Test 4 serves mainly as a proof-of-concept for Test 3. Compile it and then compare the binary size. Exactly the same, although we used sprintf in the previous test. You may also want to check the .lst files for both, as they are the exactly the same as well.

Test 5

The fifth test demonstrates the opposite: As soon as even a single character (or any other data type, for that matter) is passed to sprintf, it can't be optimized away anymore and adds about 2k to your binary.

Test 6

The sixth test now does string copying in a very quick, resource-saving way. It starts inspecting the string at the beginning and copies characters to the other string until it finds a '\0' character. Since this character means "end of string" we can be sure to have copied the whole string afterwards.

Why not use strlen to get the string length, you ask? strlen works in the same way as the while loop here: It starts at the beginning and counts until it reaches '\0'. So while it would have worked, this variant is way faster because it copies the string while obtaining its length, not afterwards. This may save precious CPU time in tight spots.

Conclusion

Most applications have to create strings at certain points. If you have to create them, spend a moment thinking about the string you are creating.

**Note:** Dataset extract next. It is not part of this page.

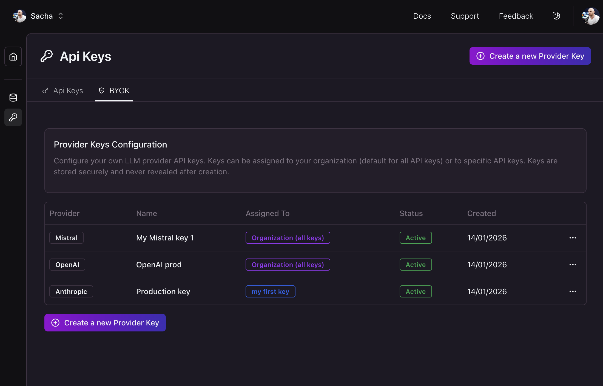Open actions menu for Anthropic Production key
603x386 pixels.
573,291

  • Is it empty? If so, use memset to create it or create it as mystring = "\0";
  • Is it constant? If so, declare it as constant. If you're using an AVR processor, you may even want to keep those in program memory to save some more space on runtime.
  • Does it require only minor modifications? If your string manipulation is predictable in such a way that you could easily access it via simple code, don't use sprintf. Spend the few moments writing the additional code, it will save your application lots of resources later on.
  • Does it only require appending one string to another? There is a function strcat. But often you won't even need that, for example when concatenating constant strings. Just place the first string in memory and start writing the second string directly where the first strings '\0' is located.

While the optimizations in this article may seem minor, keep in mind that all those examples only covered the bare minimum to handle their tasks. In real applications, these minor differences can easily blow up enough to make your application work slow or run out of RAM altogether.